**Reading text:**
▬▬▬▬▬▬▬▬▬▬

This is what you need to watch out for – it is not a goal.  🙂  A growth spurt, such as from adding a bunch of corals, will run down the system's available nutrients and can cause a nutrient-crash...where levels reach zero.  

 

Your anemone has to acclimate to new lighting – which is a phosphate-intensive process.  (Nutrient-intensive in general, really.)  When he started to get burned and there were minimal-to-no resources available for repair, he ran for the shade.  This helps him to avoid damage in the first place, and lets him bide his time in acclimating under the current circumstances.  (Bleaching out would be the alternative if he couldn't find cover.)

 

Not having much in the way of fish-load is actually hurting more than just your heart right now...it's limiting the amount of nutrients going into the tank just at the time the tank's going through (or went through) a growth spurt.

 

I would suggest removing the macro algae from the equation – the tank doesn't need it, and it might be delaying your anemone's acclimation as well as the growth of your corals.

 

That's a good sign, but it will starve out too under these conditions.  

 

I still wouldn't do anything more than remove the unnecessary competition from the equation.  Perhaps some light broadcast feeding if you can.  Gotta be light so you don't spike the nutrients in the tank the other direction...using a whole food like baby brine shrimp or Reef Nutrition's ROE that has excellent boyancy and relatively low nutrients (vs flake or pellet foods) will be the best option.  (low but of the correct profile)

 

From what you've said, your tank wasn't so low in nutrients before.

▬▬▬▬▬▬▬▬▬▬

(Records from a dataset)
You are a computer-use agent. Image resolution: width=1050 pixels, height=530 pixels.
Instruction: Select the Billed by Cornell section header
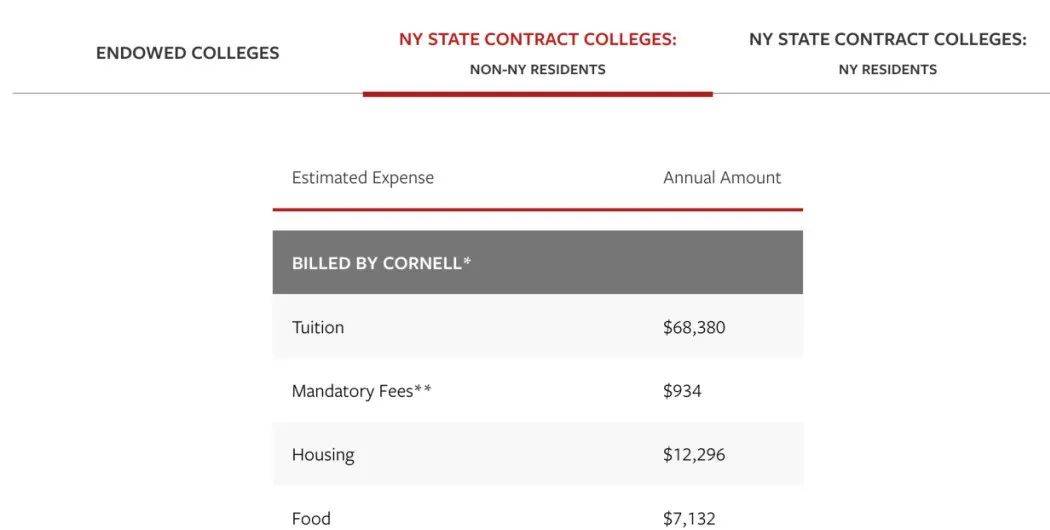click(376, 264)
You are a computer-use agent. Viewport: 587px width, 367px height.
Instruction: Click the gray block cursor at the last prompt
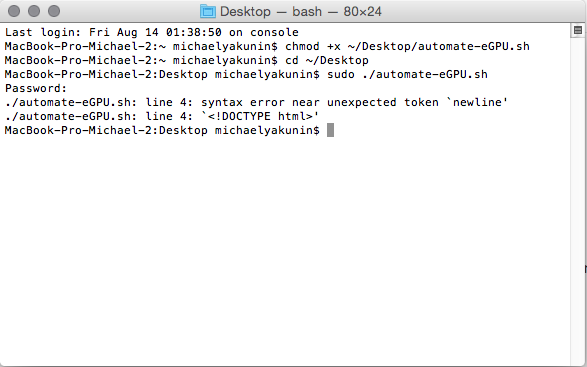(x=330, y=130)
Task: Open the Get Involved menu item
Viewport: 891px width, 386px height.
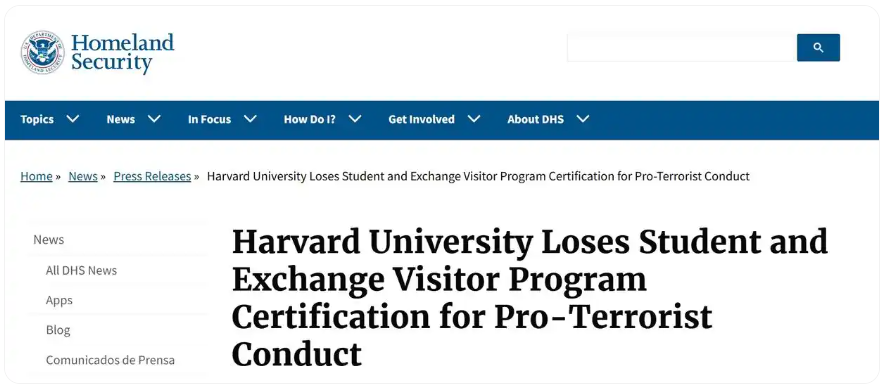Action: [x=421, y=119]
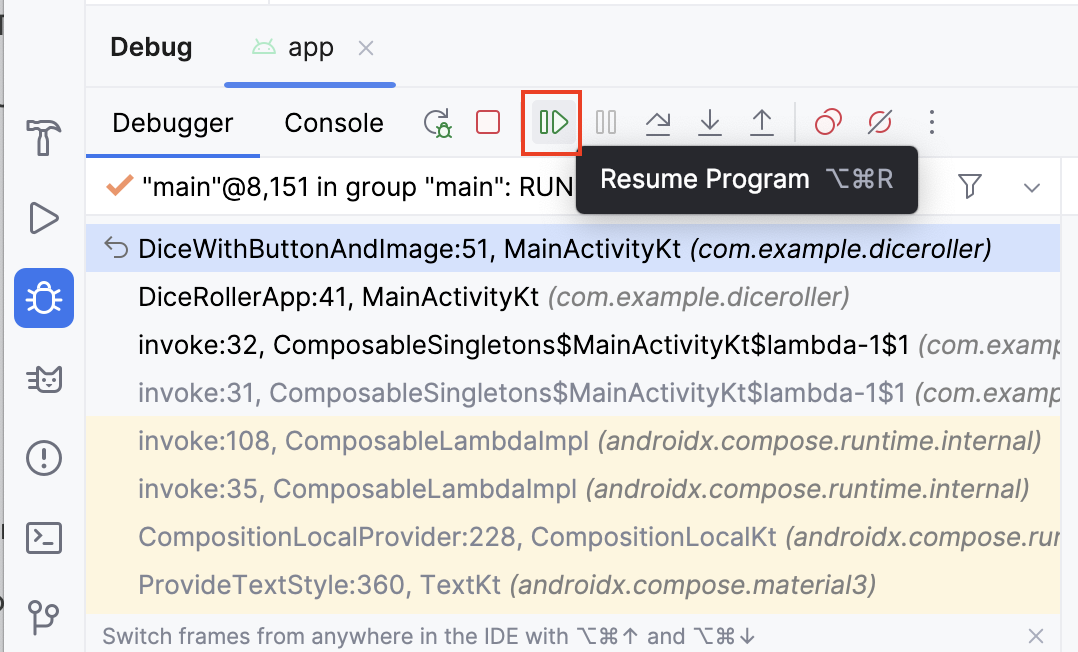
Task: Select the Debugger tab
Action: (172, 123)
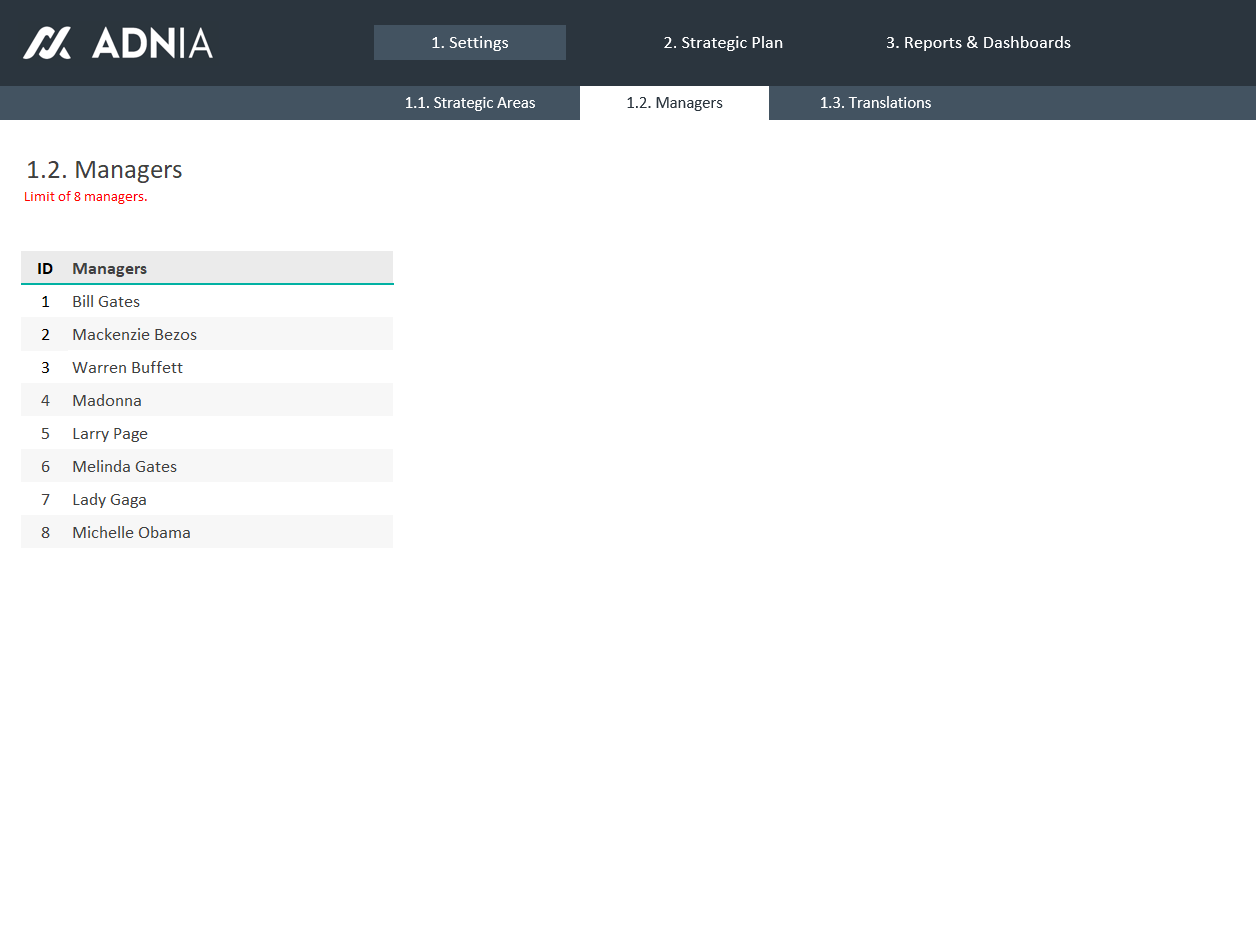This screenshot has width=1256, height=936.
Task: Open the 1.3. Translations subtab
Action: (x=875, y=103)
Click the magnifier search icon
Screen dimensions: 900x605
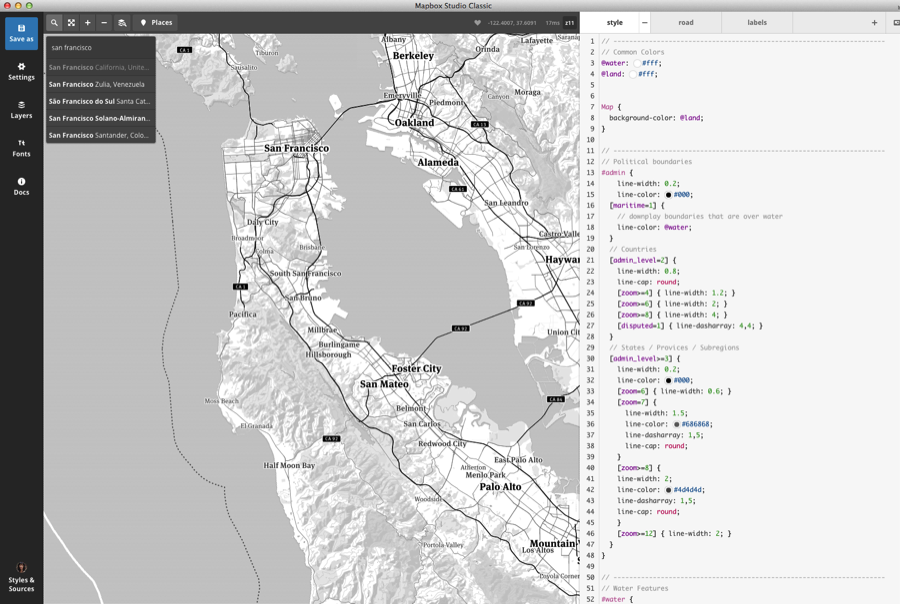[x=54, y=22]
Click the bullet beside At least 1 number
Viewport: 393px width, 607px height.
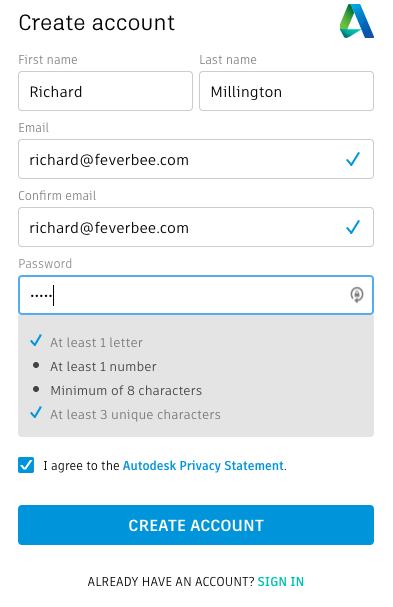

▬▬▬▬▬▬▬▬▬▬

**Requirements:**
A: In the reef tank advice, change "fish-load" to "bioload" and write out the passage starting at "Not having much" and ending at "a growth spurt.".
B: Extend the reef tank nutrient advice, picking up after its final sentence.

**Results for each task:**
A:
Not having much in the way of bioload is actually hurting more than just your heart right now...it's limiting the amount of nutrients going into the tank just at the time the tank's going through (or went through) a growth spurt.

B:
That would explain any anemones that didn't run as well as corals that acclimated without problems.  You're right that light is related....more light creates a demand for more nutrients....especially phosphate.  (I have lotsa articles on this on my blog, but don't wannt clog your thread with em....just check out the Coral section.  If you search there on "anemone" you'll get a really good one.)

 

Your tank probably has (or had) a reservoir of phosphates attached to available aragonite surfaces to draw on for some time – that plus trace sources of nitrogen is probably what's growing the algae you're seeing.  

 

For better or worse, algae can use that phosphate directly by settling and growing right on the source.

 

Your corals and anemones need it to be dissolved first.  

 

This puts the corals second in line for this nutrient source 

 

It possibly even makes this source competitively unavailable to them.

 

If your macro isn't dying off, that's a good sign.....just don't let it keep competing with your corals.

 

If needed you can always restart the macro section after the fish go in....after your tank actually shows some need for it again.  🙂 🙂

Very interesting info.....  I always read about ULN systems sometimes being tricky, and it sounds like I might have one unintentionally!  Haha.  I think I will experiment with resuming a little target feeding of the corals with some powder.  Maybe once a week.  See what happens.  When (I assume) I spiked things earlier, I was both target and broadcast feeding about once every 2-3 days.  But I was using a lot of powder, and had a cube of frozen food in the mix as well.  And the "water" I use to soak the powder is live phytoplankton that I culture.  So pretty nutrient dense.....  When I stopped doing that due to the hair algae explosion, feeding has been limited to pellets, and about 90% of those made it into the mouths of the fish directly.  So not a lot of decaying food in the substrate.  Almost all waste was/is coming from fish poop. 

 

I am sure I will report back!  I tend to post a lot to this thread, mostly so I can look back on it.  My last tank thread was missing some good chunks of time and it makes me sad that I can't look back to see how things were going or what I added when.  So expect to see more comments on this thread.  Good and bad.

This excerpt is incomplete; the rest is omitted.